Domanda

I have a server which generates some output, like this: http://192.168.0.1/getJPG=[ID]

I have to go through ID 1 to 20M.

I see that most of delay is in storing file, currently I do store every request result as a separate file in a folder. in form of: [ID].jpg

Server responses quickly, generator server is really fast, but I can't handle received data rapidly.

What is best way of storing data for later processing?

I can do all type of storing, like in DB, like in SINGLE file and later parsing big file, etc.

I can code in .NET, PHP, C++, etc. No restrictions in programming language. Please advice.

Thanks

È stato utile?

Soluzione 2

To do this efficiently, I would multi-thread your application (c++).

The main thread of your application will make these web-requests and push them to the back of a std::list. This is all your main application thread will do.

Spawn (and keep it running, do not spawn repeatedly) a pthread(my preferred threading method, even on windows...) and set it up to check the same std::list in a while loop. In the loop, make sure to check the size of the list and if there are things to be processed, pop the front item off of the list (these can be done in different threads without needing a mutex... most of the time...) and write it to disk.

This will allow you to queue up the responses in memory and at the same time be asynchronously saving the files to disk. If your server really is as quick as you say it is, you might run out of memory. Then I would implement some 'waiting' if the number of items to be processed are over a certain threshold, but this will only run a little better than doing it serially.

The real way to 'improve' the speed of this is to have many worker threads (each with their own std::list and 'smart' pushing onto the list with the least items or one std::list shared with a mutex) processing the files. If you have a multi-core machine with multiple hard drives, this will greatly increase the speed of saving these files to disk.


The other solution is to off-load the saving of the files to many different computers as well (if the number of disks on your current computer is limiting the writes). By using a message passing system such as ZMQ/0MQ, you'd be able to very easily push off the saving of files to different systems (which are setup in a PULL fashion) with more hard drives being accessible than just what is currently on one machine. Using ZMQ makes the round-robin style message passing trivial as a fan-out architecture is built in and is literally minutes to implement.


Yet another solution is to create a ramdisk (easy done natively on linux, for windows... I've used this). This will allow you to parallelize the writing of the files with as many writers as you want without issue. Then you'd need to make sure to copy those files to a real storage location before you restart or you'd lose the files. But during the running, you'd be able to store the files in real-time without issue.

Altri suggerimenti

So you're downloading 20 million files from a server, and the speed at which you can save them to disk is a bottleneck? If you're accessing the server over the Internet, that's very strange. Perhaps you're downloading over a local network, or maybe the "server" is even running locally.

With 20 million files to save, I'm sure they won't all fit in RAM, so buffering the data in memory won't help. And if the maximum speed at which data can be written to your disk is really a bottleneck, using MS SQL or any other DB will not change anything. There's nothing "magic" about a DB -- it is limited by the performance of your disk, just like any other program.

It sounds like your best bet would be to use multiple disks. Download multiple files in parallel, and as each is received, write it out to a different disk, in a round-robin fashion. The more disks you have, the better. Use multiple threads OR non-blocking I/O so downloads and disk writes all happen concurrently.

Probably it helps to access the disk sequentially. Here is a simple trick to do this: Stream all incoming files to an uncompressed ZIP file (there are libraries for that). This makes all IO sequential and there is only one file. You can also split off a new ZIP file after 10000 images or so to keep the individual ZIPs small.

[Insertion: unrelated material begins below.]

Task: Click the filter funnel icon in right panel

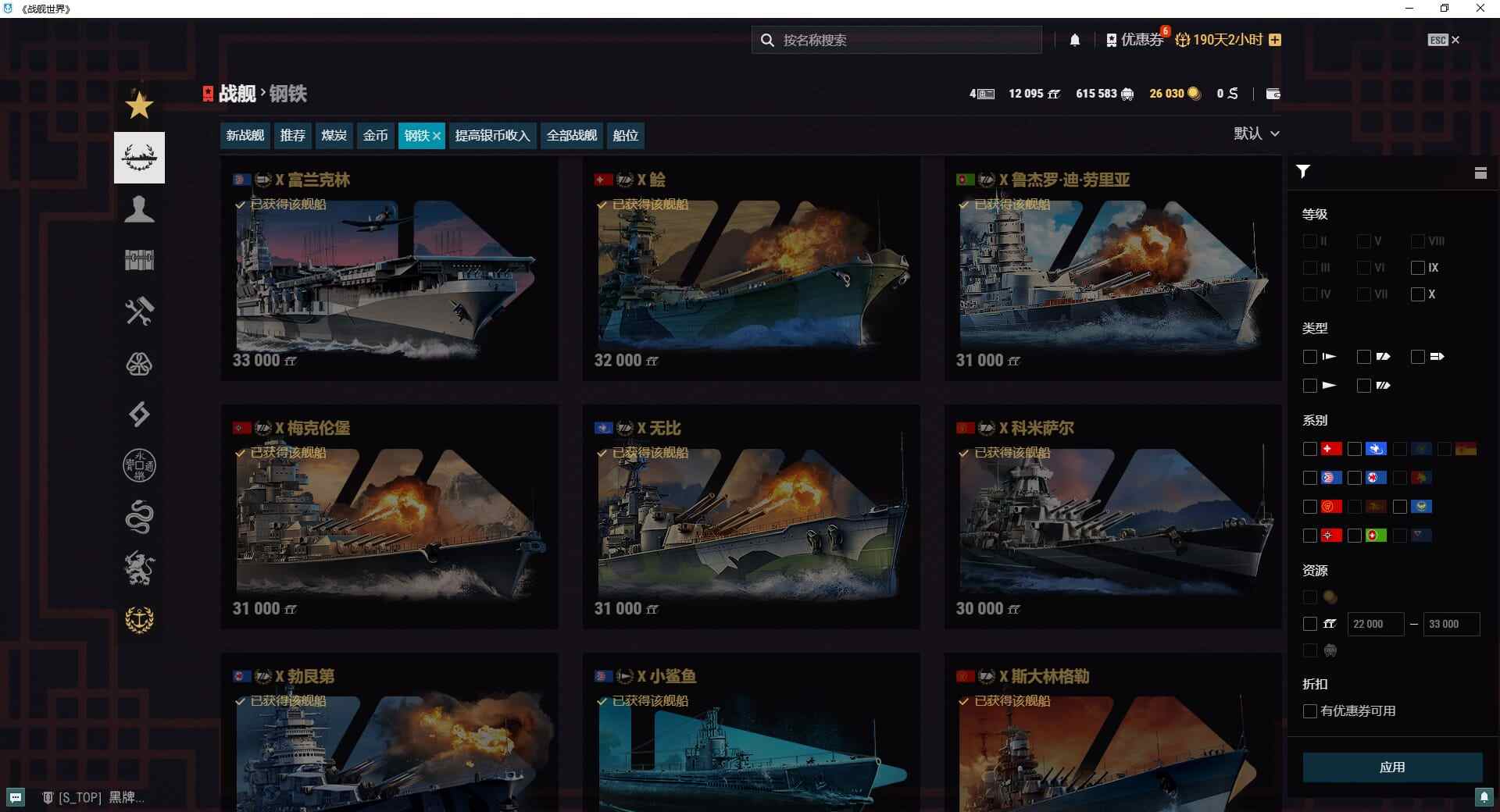Action: (x=1303, y=172)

You can later read all files by streaming out of the ZIP file. Little overhead there as it is uncompressed.

It sounds like you are trying to write an application which downloads as much content as you can as quickly as possible. You should be aware that when you do this, chances are people will notice as this will suck up a good amount of bandwidth and other resources.

Since this is Windows/NTFS, there are some things you need to keep in mind: - Do not have more than 2k files in one folder. - Use async/buffered writes as much as possible. - Spread over as many disks as you have available for best I/O performance.

One thing that wasn't mentioned that is somewhat important is file size. Since it looks like you are fetching JPEGs, I'm going to assume an average files size of ~50k.

I've recently done something like this with an endless stream of ~1KB text files using .Net 4.0 and was able to saturate a 100mbit network controller on the local net. I used the TaskFactory to generate HttpWebRequest threads to download the data to memory streams. I buffered them in memory so I did not have to write them to disk. The basic approach I would recommend is similar - Spin off threads that each make the request, grab the response stream, and write it to disk. The hardest part will be generating the sequential folders and file names. You want to do this as quickly as possible, make it thread safe, and do your bookkeeping in memory to avoid hitting the disk with unnecessary calls for directory contents.

I would not worry about trying to sequence your writes. There are enough layers of the OS/NTFS that will try and do this for you. You should be saturating some piece of your pipe in no time.